More failure has been caused by indecision than by making poor decisions – Winston Churchill
I’m not talking about lifetime commitments here. At fifteen I don’t think anyone was expecting us to commit to being in a relationship forever. I’m talking about the fact that we were incapable of making the simplest of decisions together.
“Wanna go to the movies?”
“Maybe, what do you want to see?”
“I don’t know, what do you want to see?”
“Oh whatever you want to see is fine, you decide.”
“No, you decide.”
“We could stay in and watch something on TV.”

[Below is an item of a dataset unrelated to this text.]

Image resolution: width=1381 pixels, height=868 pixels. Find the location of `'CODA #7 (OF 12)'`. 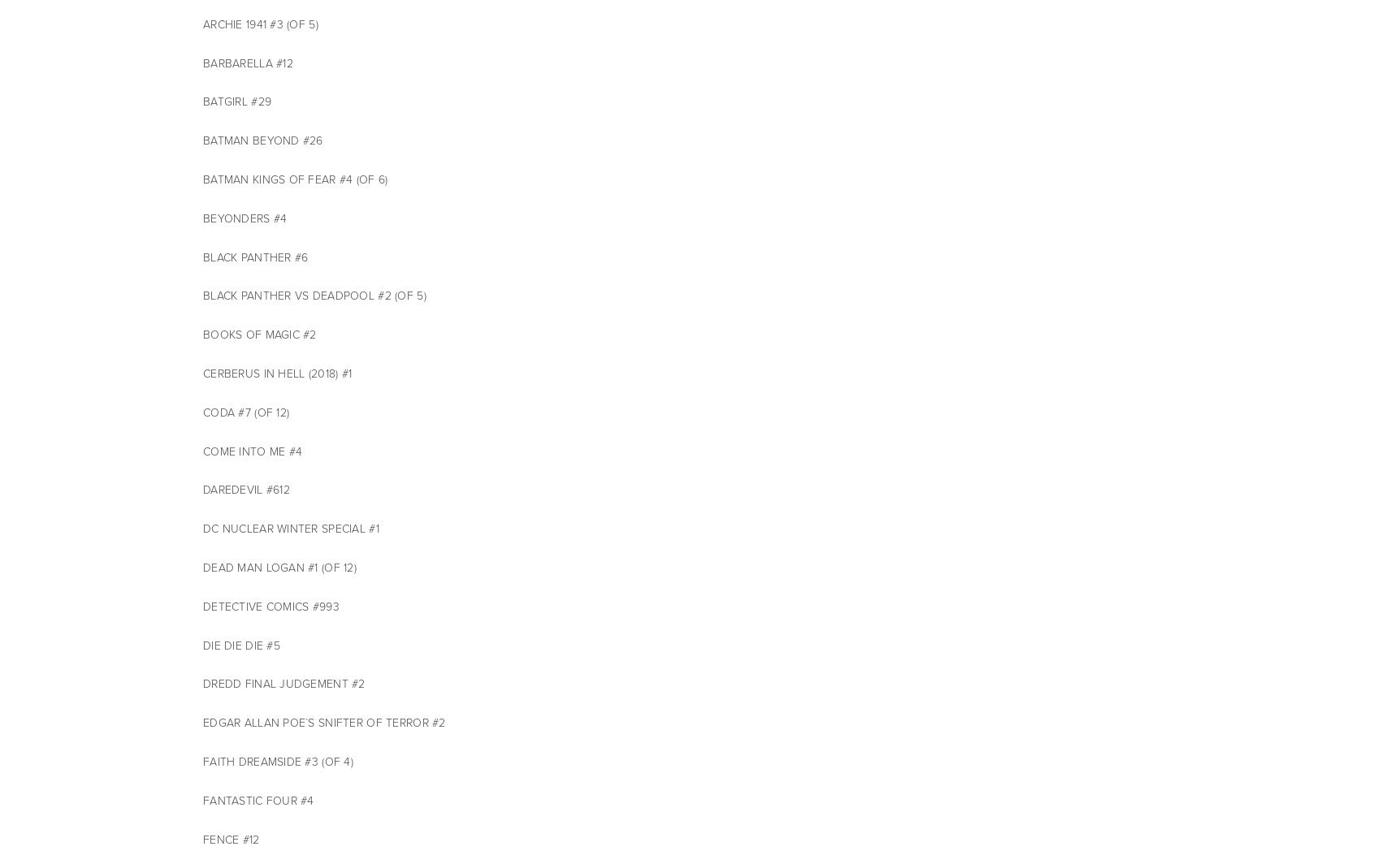

'CODA #7 (OF 12)' is located at coordinates (245, 411).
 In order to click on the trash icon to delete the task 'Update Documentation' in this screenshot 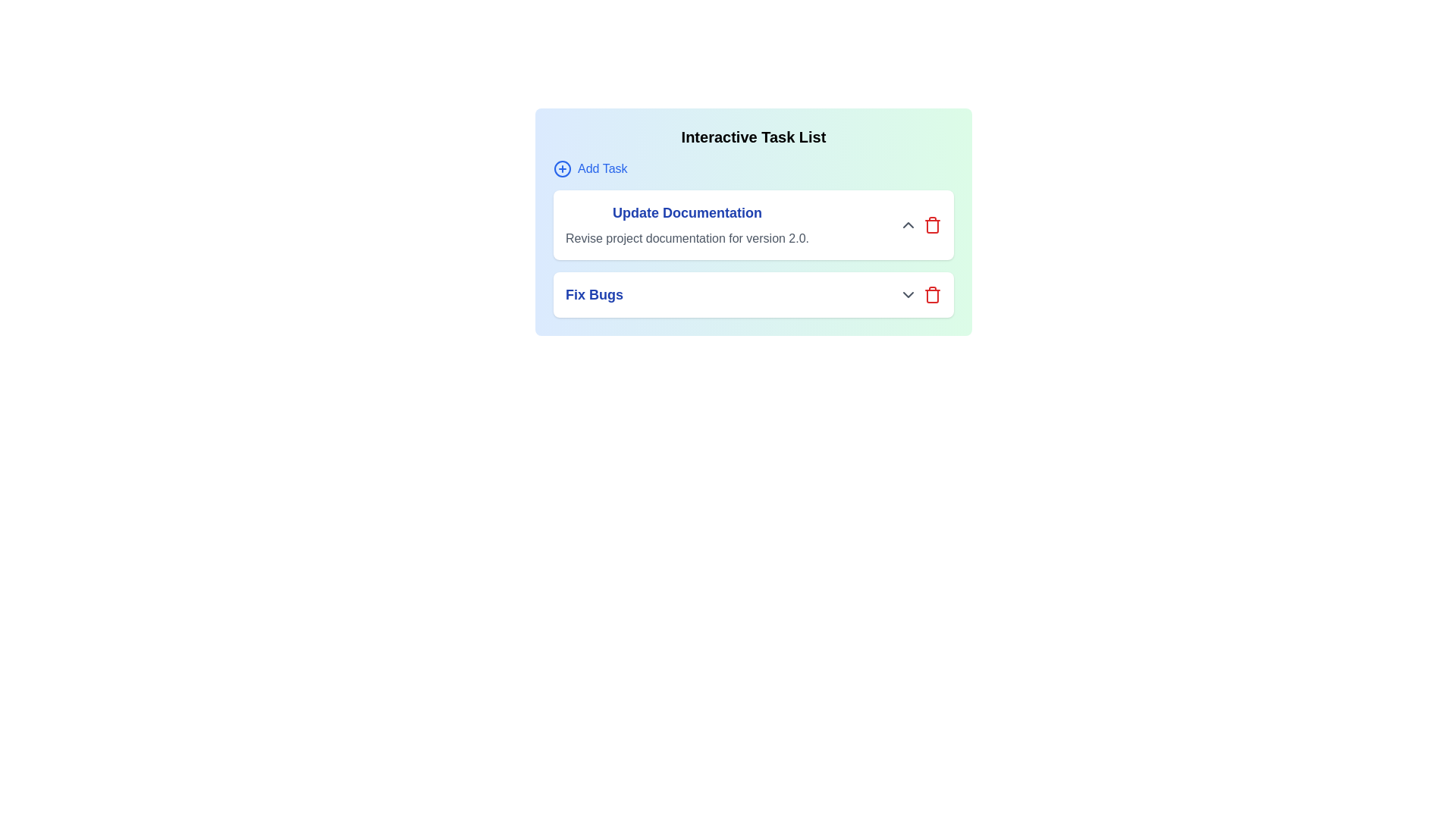, I will do `click(931, 225)`.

“What do you want to watch?”
“I’m not sure, maybe we could… XYZ.”
You get the picture.
After about 6 weeks of that we both got so frustrated with each other that we broke-up. To be honest though you can hardly say that we ever dated at all because we could never decide what to do, we just ended up having conversations like this on the phone, hanging out a school and doing the same things we would have done alone or with somebody else anyway.

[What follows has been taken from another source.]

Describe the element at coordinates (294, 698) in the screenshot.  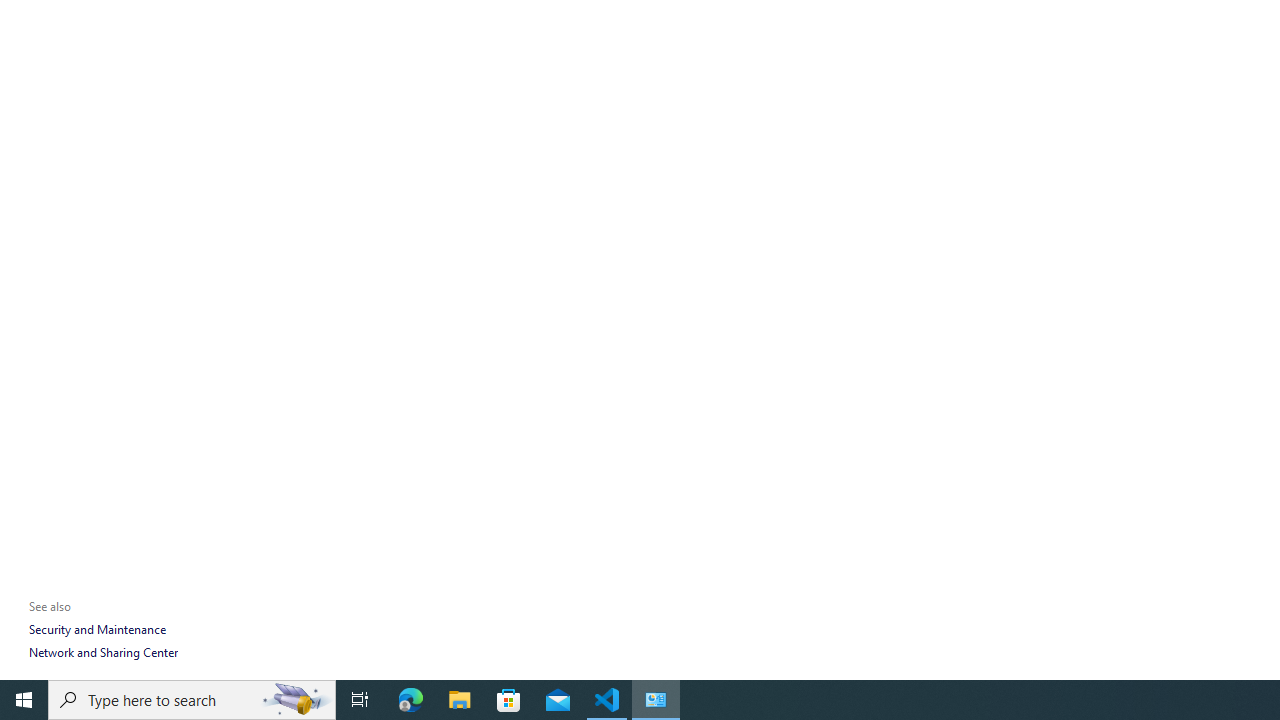
I see `'Search highlights icon opens search home window'` at that location.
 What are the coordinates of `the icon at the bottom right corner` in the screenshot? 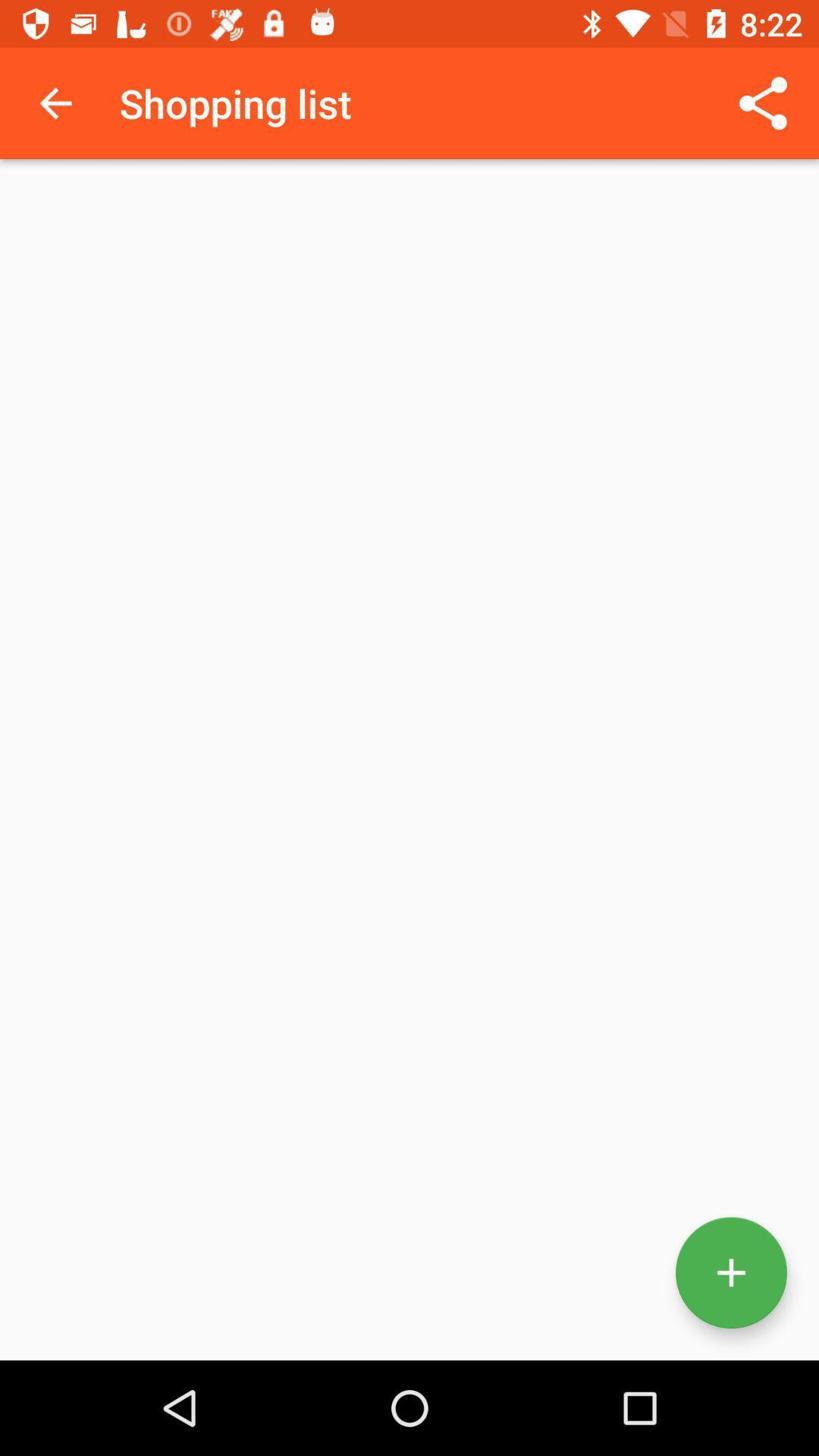 It's located at (730, 1272).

In this case I think we were both so nervous being around each other that we could hardly move but decision fatigue is a real thing. From the moment we get up in the morning to the time we finally fall into bed at the end of the day we are constantly making decisions. Sooner or later you’re going to run out of steam.
It happens to the best of us. Eventually the daily grind of constant decision making gets to be too much and you shut down. The inability to make a decision eventually becomes its own decision however and failure, as Winston Church observed, is often the end result.
I recently came across a helpful thought experiment you can use the next time you’re faced with a big decision and a bit of fatigue or apprehension about making it. Ask yourself:
“Six months from now am I more likely to say I wish I hadn’t or I’m glad I did?”
If you can visualize how you’re going to feel either way you know the course of action to take and the decision has been made.